New Zealand artist, curator, and essayist

Stella Brennan (born 1974) is a New Zealand artist, curator, and essayist.

== Background ==
Brennan was born in 1974, in Auckland, New Zealand. She gained a Master of Fine Arts (MFA) in 1999 from Elam School of Fine Arts at the University of Auckland. Brennan lives in Auckland.

== Career ==
Brennan is a mixed media installation artist. She utilises a variety of materials including found objects, video projection, and sculpture. Her work explores concepts of space and time between individuals and address issues such as industrialisation, colonialism, and technology.

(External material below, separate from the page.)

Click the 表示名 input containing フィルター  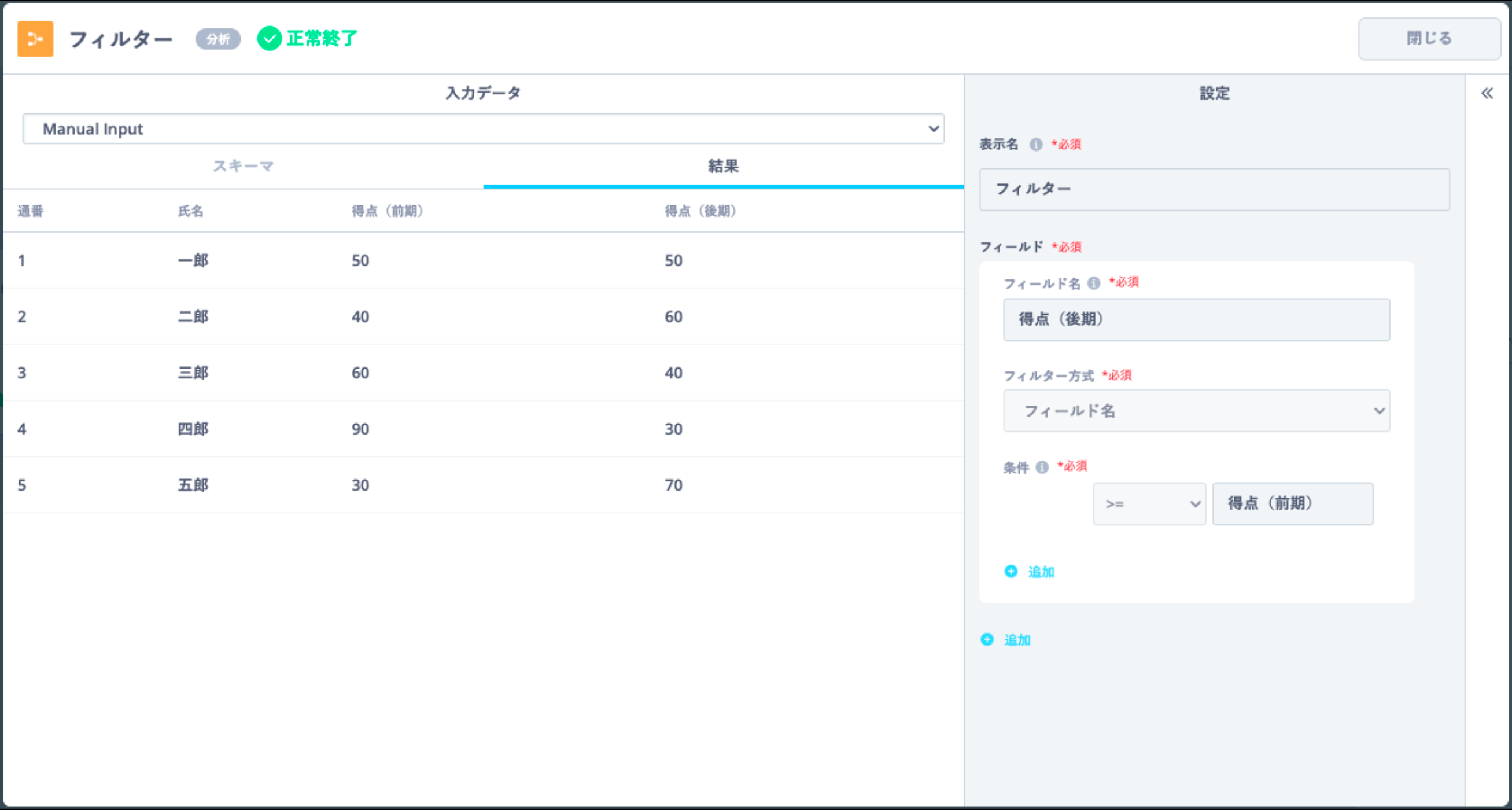[1214, 190]
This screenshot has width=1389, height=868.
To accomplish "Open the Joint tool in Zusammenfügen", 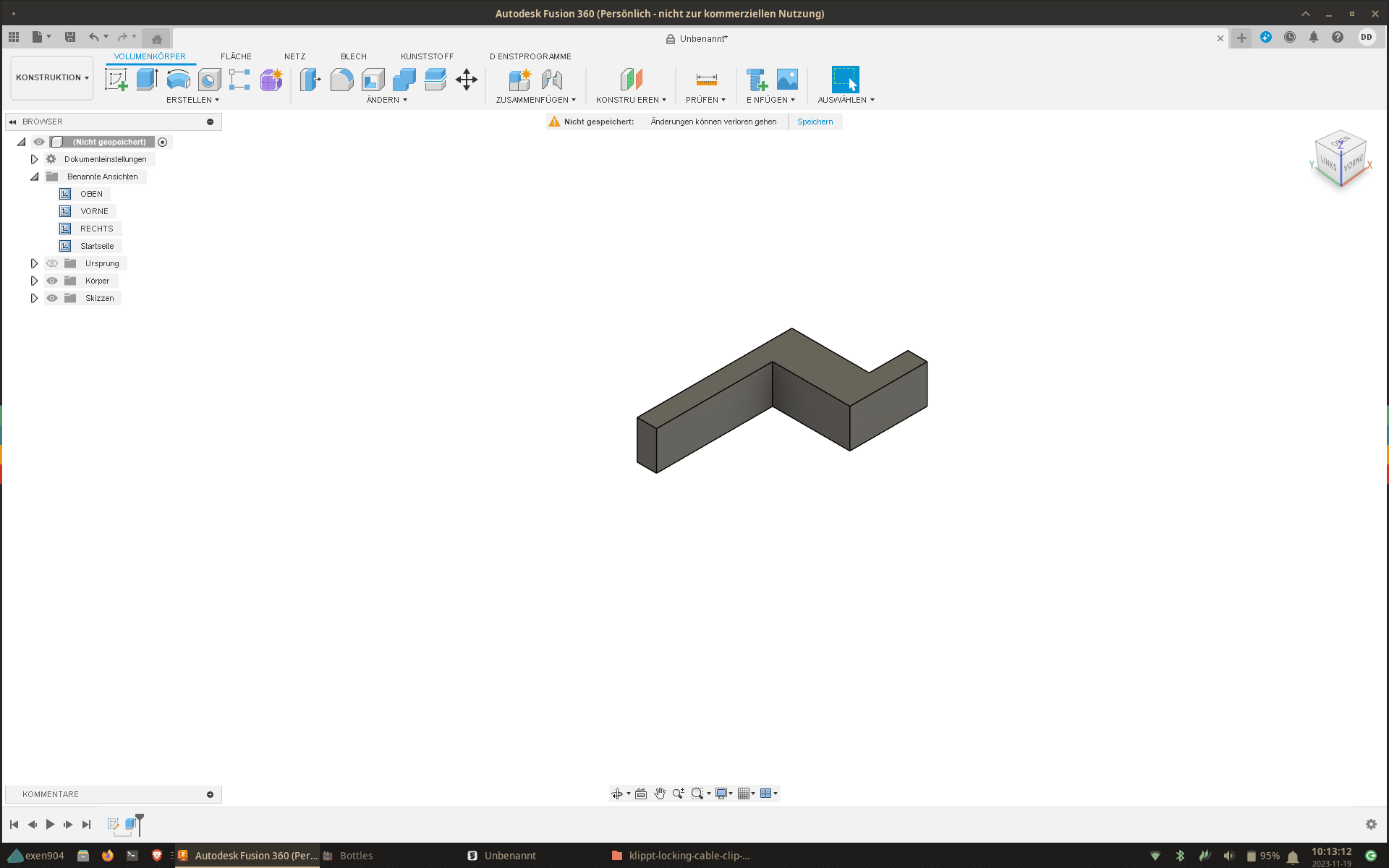I will [x=551, y=80].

Brennan has published as an art critic and appeared in ArtAsiaPacific, the New Zealand Listener and Art New Zealand. She has also worked as an essayist for artists Patricia Piccinini and Ann Veronica Janssens.

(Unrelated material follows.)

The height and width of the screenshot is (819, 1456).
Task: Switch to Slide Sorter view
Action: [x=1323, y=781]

In 2001 Brennan was the artist in residence at Artspace Sydney and in 2004 she was the inaugural Digital Artist in Residence at the Department of Screen and Media Studies at University of Waikato. In 2007 she received a fellowship at Apex Arts in New York.

Brennan is a co-founder of Aotearoa Digital Arts and was co-editor, with Su Ballard, for the Aotearoa Digital Arts Reader.

In 2006 she was a finalist for the Walters Prize, with her installation Wet Social Sculpture, first shown at St Paul St Gallery, Auckland.

Work by Brennan is held in the collection of the Chartwell Collection in the Auckland Art Gallery Toi o Tāmaki.

Brennan is represented by Trish Clark Gallery.

=== Exhibitions ===
Brennan has exhibited widely in New Zealand and internationally in Australia, Asia, North America, Europe.
- Another Green World. 2022, Artspace, Sydney.
- Tommorw Never Knows. 2004, The Physics Room, Christchurch.
- Memory Hole. 2005, Trish Clark Gallery, Auckland.
- Envoy from Mirror City and No Stairway. 2006, Starkwhite, Auckland.
- No More Gaps. 2007, Starkwhite, Auckland.
- South Pacific. 2008, Two Rooms, Auckland.
- Second Child. 2008, Starkwhite, Auckland.
- The Middle Landscape. 2009, Starkwhite, Auckland.
- every room i have ever been in. 2012, Audio Foundation, Auckland.
- Black Flags. 2016, Trish Clark Gallery, Auckland.
- the song remains the same. 2022, Trish Clark Gallery, Auckland.
- Stella Brennan: Ancestor Technologies, 2023, City Gallery Wellington Te Whare Toi, Wellington, curated by Kirsty Baker.

=== Group exhibitions ===
- The Walters Prize 2006, 2006, Auckland Art Gallery Toi o Tāmaki, Auckland.
- Among the Machines. 2013, Dunedin Public Art Gallery, Dunedin, curated by Su Ballard.
- Truth + Fiction. 2015, Trish Clark Gallery, Auckland.
- Slow Burn: Women and Photography | Ahi Tāmau: Māreikura Whakaahua. 1 March 2026 - 31 January 2027, Museum of New Zealand Te Papa Tongarewa, Wellington.

=== Publications ===
- The Aotearoa Digital Arts Reader, 2008, edited by Stella Brennan and Su Ballard, Auckland: Clouds Publishing.
- Thread Between Darkness & Light - Stella Brennan, 2024, edited by Stella Brennan, Haru Sameshima and Mary Trewby, essays by Kirsty Baker, Lissa Mitchell, Su Ballard, and Ross Galbreath, Auckland: Rim Books.

=== Curated exhibitions ===

- Nostalgia for the Future. 1999, Artspace NZ, Auckland.
- Dirty Pixels. 2002-2003, Artspace NZ, Adam Art Gallery, Dunedin Public Art Gallery and Waikato Museum of Art and History.
- Cloudland: Digital Art from Aotearoa New Zealand. 2008, The Substation, Singapore, co-curator.